A UN official said on condition of anonymity that the talks were likely to take place in October, "somewhere in Africa, perhaps in Tanzania."
After talks with the governor of North Darfur, Ban was met by a small demonstration as he made his way to the UN mission headquarters for discussions with representatives of the more than two million displaced people in Darfur.
Several dozen men and women, who said they too had been driven from their homes, protested at being excluded from the talks.
"Darfur is ours," they shouted. "We want to be represented."
The soft-spoken UN chief reassured the demonstrators he was ready to listen to anyone, before being ushered away by his security detail.

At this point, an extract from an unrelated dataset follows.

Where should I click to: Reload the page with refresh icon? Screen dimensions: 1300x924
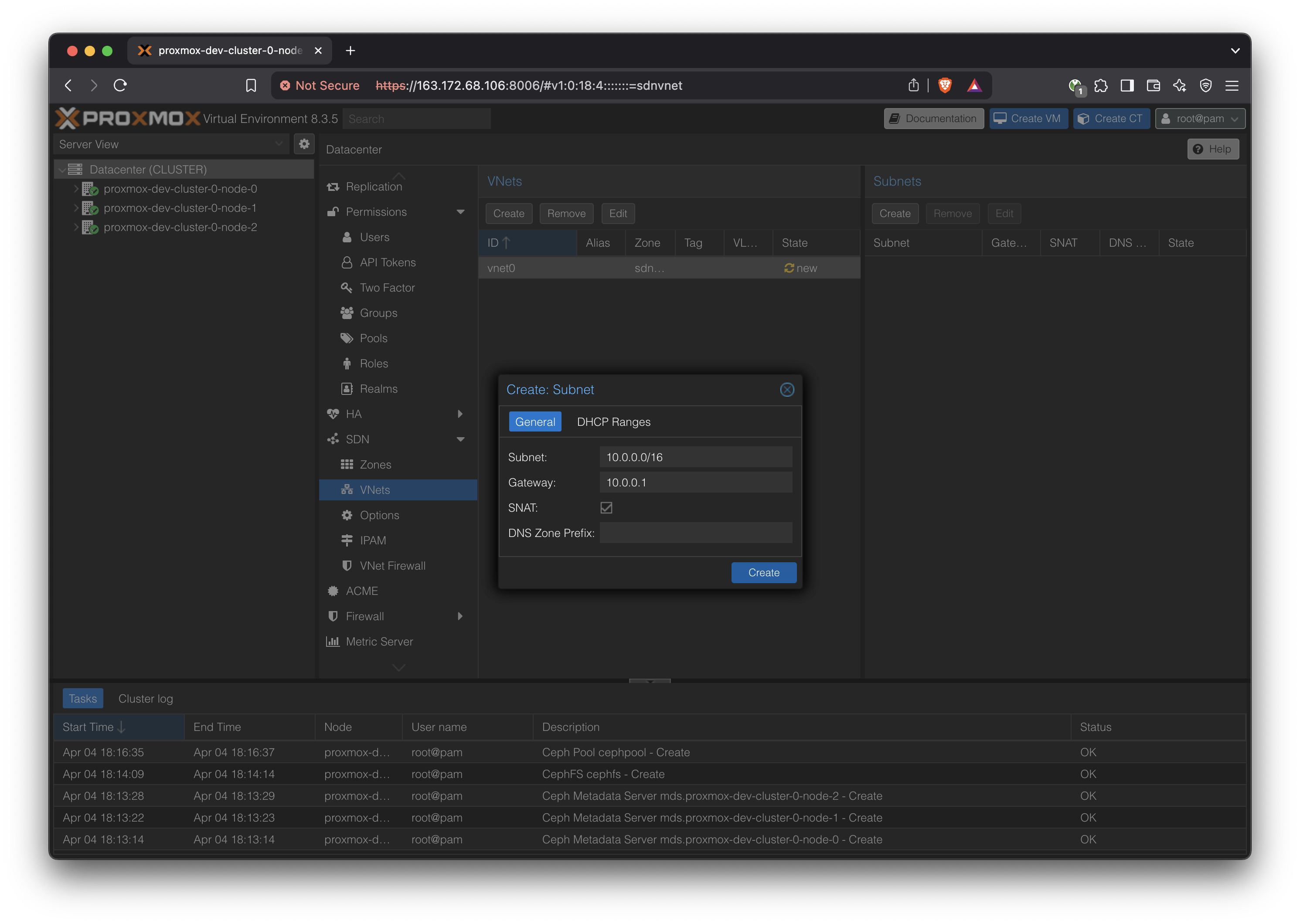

After a brief delay, Ban resumed his schedule, including a meeting with three representatives of the displaced and another with civil society and traditional leaders, the UN said in a statement.
Later during a visit to the Al-Salam camp near Al-Fasher, Ban was greeted by refugees chanting the name of Abdel Wahid Nur, the rebel leader still refusing to take part in negotiations with Khartoum.
Nur boycotted peace talks at the Tanzanian city of Arusha this month, where eight rebel groups agreed a common platform for peace talks with the Sudan's government, sponsored by the UN and the African Union. Ban called on Nur to join the political process.
The UN estimates that at least 200,000 people have died in Darfur since an uprising launched by ethnic minority rebels in 2003 drew a scorched earth response from the Sudanese military and allied militias.
The International Criminal Court's prosecutor has called on the UN to pressure Sudan to bring to justice two suspects wanted over atrocities committed in Darfur, a conflict the United States has described as genocide.
Ban has made Darfur his top priority since taking office in January, and is seeking to ensure that the 26,000 strong UN-AU force can be deployed quickly to protect civilians who bear the brunt of the violence.
The hybrid force was agreed by the UN Security Council on July 31 after months of intense diplomacy, but it is not expected to be fully deployed before mid-2008.
Ban told journalists he had obtained Sudanese President Omar al-Beshir's "commitment and readiness" to clear the way for the deployment of UN peacekeepers and said that "time is of the essence" as fighting continues.
In a potential boost to peace efforts, Ban said Beshir had promised to allow key rebel leader Suleiman Jamous to leave Sudan and seek medical attention, after which the veteran could act as mediator.
A high-ranking UN official said Jamous was still in Sudan, "but we hope to get him out today (Wednesday)."
The UN chief arrived in Darfur from south Sudan where he sought to consolidate a 2005 peace deal that ended two decades of civil war in Africa's largest nation.
"It is crucially important that we implement the (peace deal)... it is important that the leaders of both the north and the south be fully committed," Ban said in Juba, headquarters for a 10,000-strong UN force charged with overseeing the uneasy peace.
Both the southern Sudan conflict and the violence gripping Darfur have their roots in the local populations' deep-seated feelings of being marginalised by Beshir's Islamist government.
Power- and wealth-sharing provisions in the 2005 deal with the southern former rebels are seen as a potential blueprint for a Darfur deal.
A UN official travelling with Ban described south Sudan as being in "a fragile state" and warned that any collapse of the peace deal there would be "a nightmare" that would have an enormous knock-on effect on Darfur.